CD160 is a glycosylphosphatidylinositol (GPI)-anchored protein member of the Ig superfamily with a restricted expression profile that is limited to CD56dim CD16+ NK cells, NKT-cells, γδ T-cells, cytotoxic CD8+ T-cells lacking the expression of CD28, a small fraction of CD4+ T cells and all intraepithelial lymphocytes. Binding of CD160 to both classical and non-classical MHC I enhances NK and CD8+ CTL functions. However, engagement of CD160 by the Herpes Virus Entry Mediator (HVEM / TNFRSF14) was shown to mediate inhibition of CD4+ T-cell proliferation and TCR-mediated signaling.
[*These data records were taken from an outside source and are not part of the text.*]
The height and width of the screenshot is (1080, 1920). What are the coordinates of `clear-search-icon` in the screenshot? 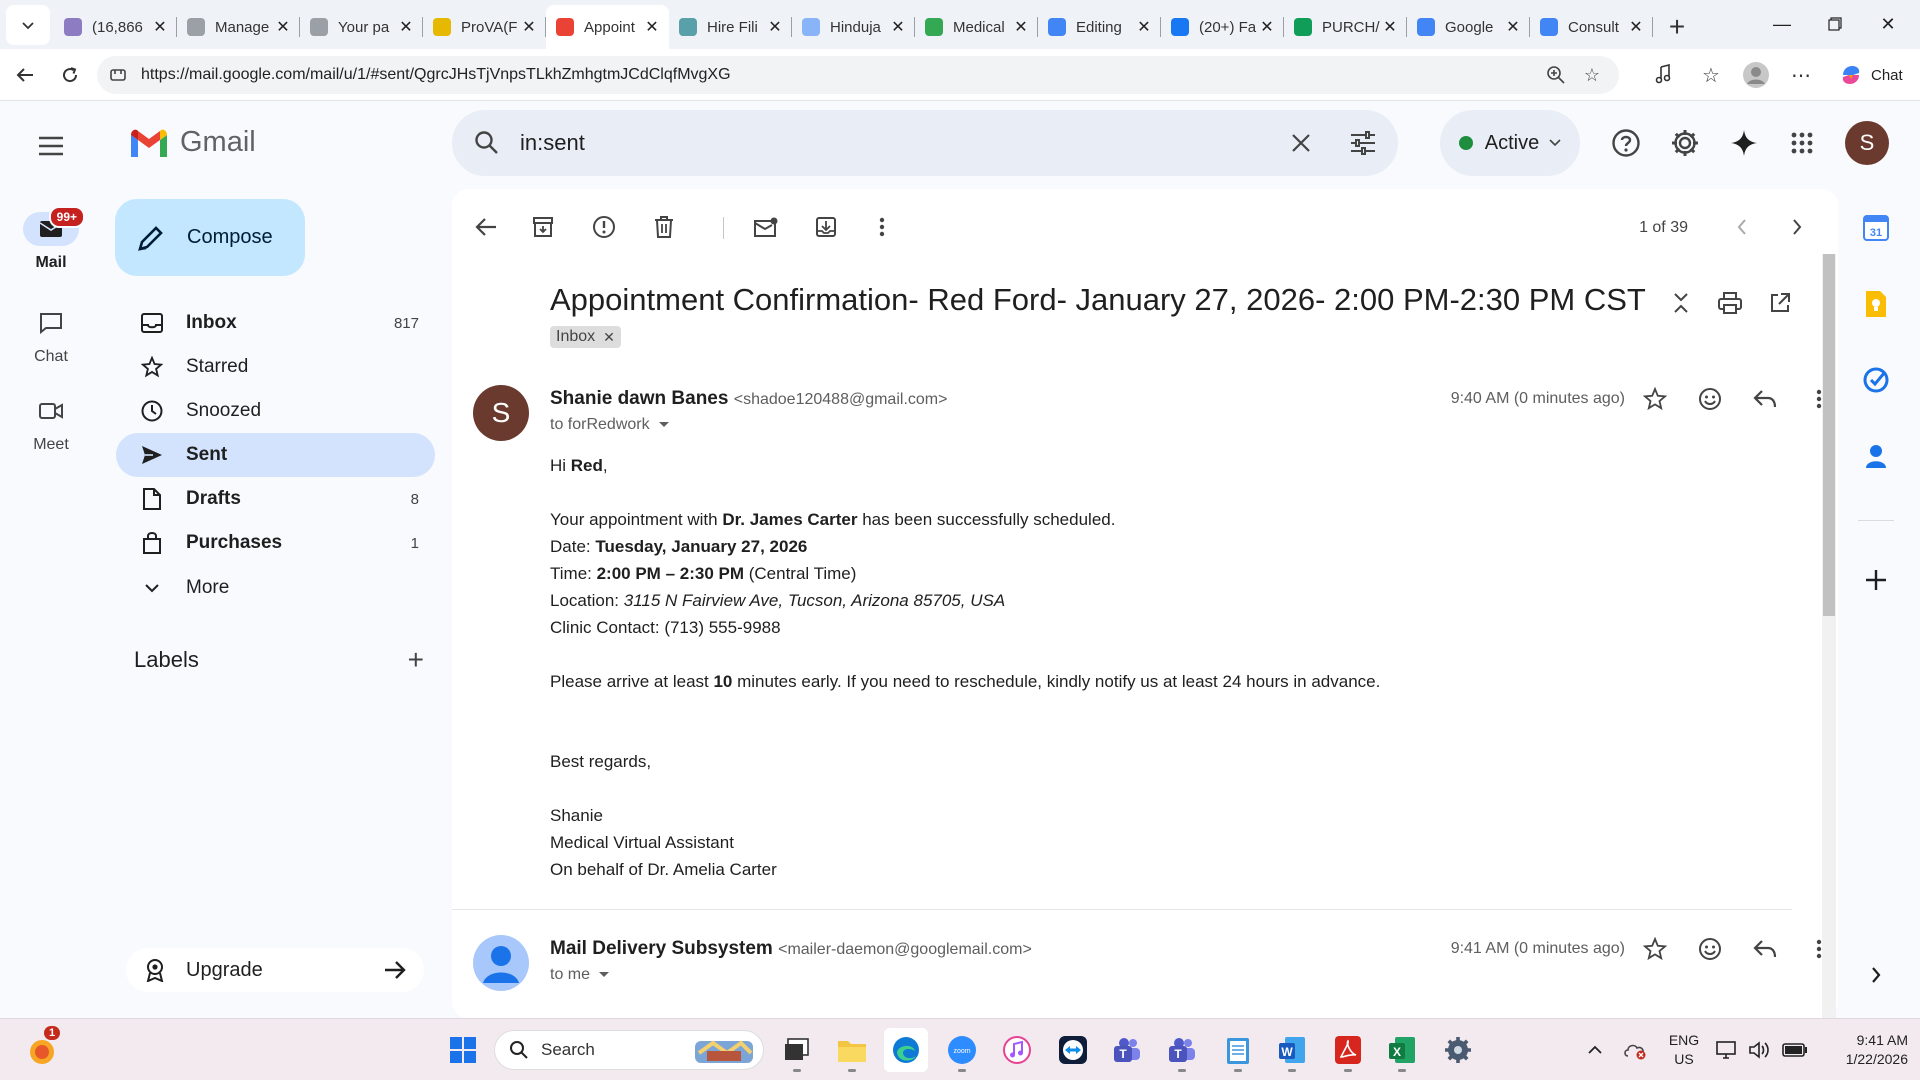 It's located at (1301, 143).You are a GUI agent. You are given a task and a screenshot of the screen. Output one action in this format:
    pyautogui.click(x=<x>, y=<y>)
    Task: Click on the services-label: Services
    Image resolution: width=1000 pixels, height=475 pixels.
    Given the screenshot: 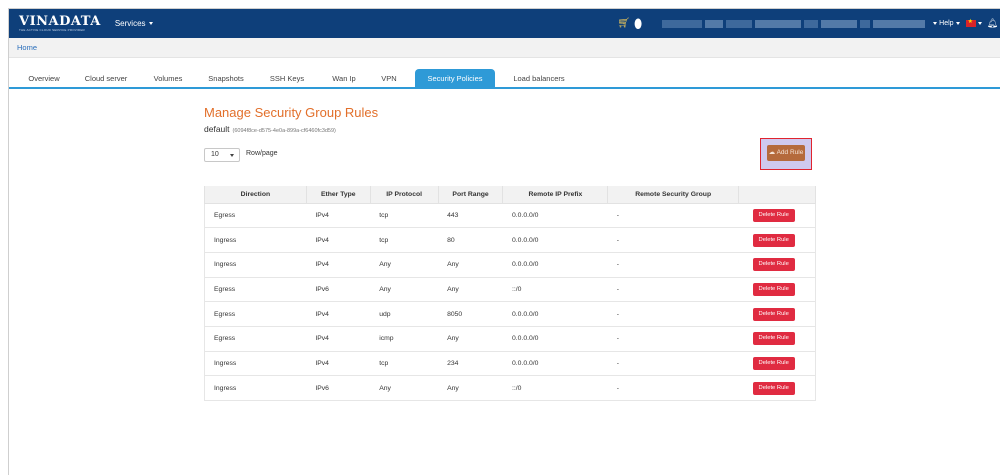 What is the action you would take?
    pyautogui.click(x=130, y=24)
    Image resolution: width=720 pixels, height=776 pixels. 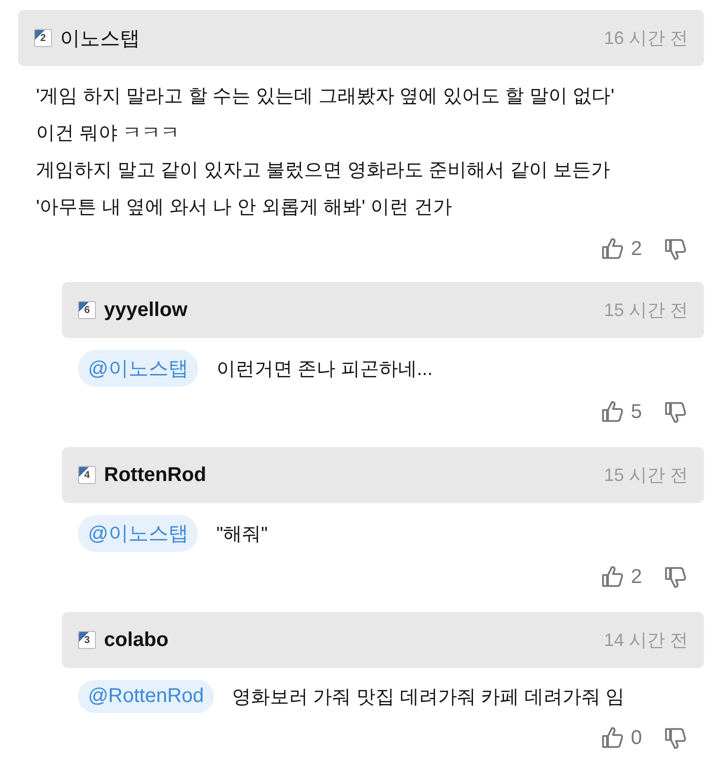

HVEM protein is a bimolecular switch that binds both co-stimulatory LT-α/LIGHT and co-inhibitory receptors BTLA/CD160. The ligation of coinhibitory receptors BTLA and/or CD160 on T cells with HVEM expressed on DC or Tregs transduces negative signals into T cells that are counterbalanced by costimulatory signals delivered after direct engagement of HVEM on T cells by LIGHT expressed on DC or more likely, on other activated T cells (T–T cell cooperation). The predominance of the interaction of HVEM with BTLA and CD160 over the HVEM/LIGHT pathway or vice versa might be the result of differences in ligand/receptor affinity and the differential expression pattern of these molecules on cell types at different stages of cell differentiation. LIGHT, BTLA, and CD160 have substantially different binding affinities and occupy spatially distinct sites upon interaction with the HVEM receptor, which enables HVEM to function as a molecular switch. The net effect of the LIGHT/HVEM and HVEM/BTLA/CD160 interaction, when these different receptors and ligands are simultaneously present, determines the outcome of the response.
M. L. del Rio. HVEM/LIGHT/BTLA/CD160 cosignaling pathways as targets for immune regulation. Journal of Leukocyte Biology. 2010;87.